— START OF Text passage —
With each passing hour, I found myself becoming more and more restless and the yearning to see him and play with him kept on intensifying. So did the regret and unexplainable guilt for not having sped up the process of adopting him. After all, this wouldn’t have happened if he was with us inside our house as our pet. I was at school only physically, mentally I was roaming around in our residential block trying to find him desperately. On the way back from school, from the bus, I looked at every single road and every single street dog in our block to find ours. It would have been relatively easy to spot him since he stood out from the rest in appearance- a handsome chap with shiny black back, white underbelly, light brown forehead with a small white patch, white-tipped tail and white paws, the most loving and expressive pair of dark eyes.
— END OF Text passage —
— START OF Entries provided —
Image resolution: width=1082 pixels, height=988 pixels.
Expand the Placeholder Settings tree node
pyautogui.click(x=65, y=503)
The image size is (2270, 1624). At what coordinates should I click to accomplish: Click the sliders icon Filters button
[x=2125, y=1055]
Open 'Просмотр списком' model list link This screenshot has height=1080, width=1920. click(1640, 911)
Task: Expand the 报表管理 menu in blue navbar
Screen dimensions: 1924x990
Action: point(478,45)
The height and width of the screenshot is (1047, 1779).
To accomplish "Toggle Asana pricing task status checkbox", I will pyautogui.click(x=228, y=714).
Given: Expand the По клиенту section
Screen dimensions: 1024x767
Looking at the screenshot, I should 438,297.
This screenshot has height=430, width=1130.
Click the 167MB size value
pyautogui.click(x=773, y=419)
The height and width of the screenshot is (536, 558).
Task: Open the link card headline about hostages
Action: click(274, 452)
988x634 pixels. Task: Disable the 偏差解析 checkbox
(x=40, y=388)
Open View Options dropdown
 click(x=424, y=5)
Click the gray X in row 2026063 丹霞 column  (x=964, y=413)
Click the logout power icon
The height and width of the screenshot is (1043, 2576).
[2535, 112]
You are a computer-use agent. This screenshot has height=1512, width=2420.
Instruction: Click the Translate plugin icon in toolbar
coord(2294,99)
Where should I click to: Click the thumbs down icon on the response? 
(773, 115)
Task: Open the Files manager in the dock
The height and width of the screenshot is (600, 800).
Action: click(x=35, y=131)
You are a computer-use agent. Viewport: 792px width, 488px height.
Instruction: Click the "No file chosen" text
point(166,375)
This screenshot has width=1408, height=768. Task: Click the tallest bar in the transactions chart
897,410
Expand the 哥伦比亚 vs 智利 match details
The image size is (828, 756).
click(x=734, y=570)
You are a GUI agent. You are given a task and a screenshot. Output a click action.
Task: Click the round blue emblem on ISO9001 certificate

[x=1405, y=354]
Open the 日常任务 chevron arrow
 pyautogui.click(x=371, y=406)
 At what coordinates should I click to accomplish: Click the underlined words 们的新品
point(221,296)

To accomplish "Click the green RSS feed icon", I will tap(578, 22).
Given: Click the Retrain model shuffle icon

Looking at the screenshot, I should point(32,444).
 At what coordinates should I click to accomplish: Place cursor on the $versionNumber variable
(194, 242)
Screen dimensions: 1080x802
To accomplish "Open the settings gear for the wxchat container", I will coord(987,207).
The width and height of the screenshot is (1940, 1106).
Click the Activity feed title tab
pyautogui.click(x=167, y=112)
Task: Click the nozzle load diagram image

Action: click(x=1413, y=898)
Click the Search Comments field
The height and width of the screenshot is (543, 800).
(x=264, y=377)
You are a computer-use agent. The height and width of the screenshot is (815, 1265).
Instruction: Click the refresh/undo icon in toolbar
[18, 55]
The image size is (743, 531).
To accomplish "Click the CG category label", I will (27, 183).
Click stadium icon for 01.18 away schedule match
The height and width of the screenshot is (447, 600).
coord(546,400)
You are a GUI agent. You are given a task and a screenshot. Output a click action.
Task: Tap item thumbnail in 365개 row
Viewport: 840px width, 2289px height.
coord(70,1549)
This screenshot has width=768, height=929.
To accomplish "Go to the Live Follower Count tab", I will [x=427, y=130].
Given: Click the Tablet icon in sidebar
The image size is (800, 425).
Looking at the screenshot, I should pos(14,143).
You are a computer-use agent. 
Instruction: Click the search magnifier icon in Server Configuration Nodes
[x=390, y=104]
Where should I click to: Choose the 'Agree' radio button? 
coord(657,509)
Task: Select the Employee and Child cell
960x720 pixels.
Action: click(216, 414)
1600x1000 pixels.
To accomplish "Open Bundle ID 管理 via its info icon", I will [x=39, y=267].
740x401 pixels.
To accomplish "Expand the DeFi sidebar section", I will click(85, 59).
— END OF Entries provided —
Set exercise: Continue the passage about searching for the missing black-and-white dog, picking up after its final sentence.

Answer below:
I got down from the school bus anxiously hoping that he would come running to receive me but in vain. At home, all of us seemed to be trying to keep life as normal as before. After all, it has been only one day of him not being there, we should wait some more before mourning. I was to go for my tuition class in the evening, so I went just for the sake of appearing in control but broke down when my friend asked me why I looked so sad. The thought of what would happen to me if he never came back was something I could not even bear to think. Many days passed by like this, in the hope that he will turn up any moment giving us all the most pleasant surprise we could imagine. It was almost living in denial, when even months later, I would look out the window of the school bus, trying to spot my Tommy with his trademark white-tipped tail. I guess it was my defense mechanism that had kicked in to help me overcome his absence in my life. Slowly, I began to heal myself by feeling grateful about becoming friends with the most wonderful, loving dog I had ever known and praying that he may be happy wherever he was. I also felt some relief thinking about how much joy we must have brought into his life. Suddenly, I was able to understand why he ran so desperately and resolutely after our car for as long as he could and followed us whenever we stepped out of the house. He must have thought –‘what if they never came back?’.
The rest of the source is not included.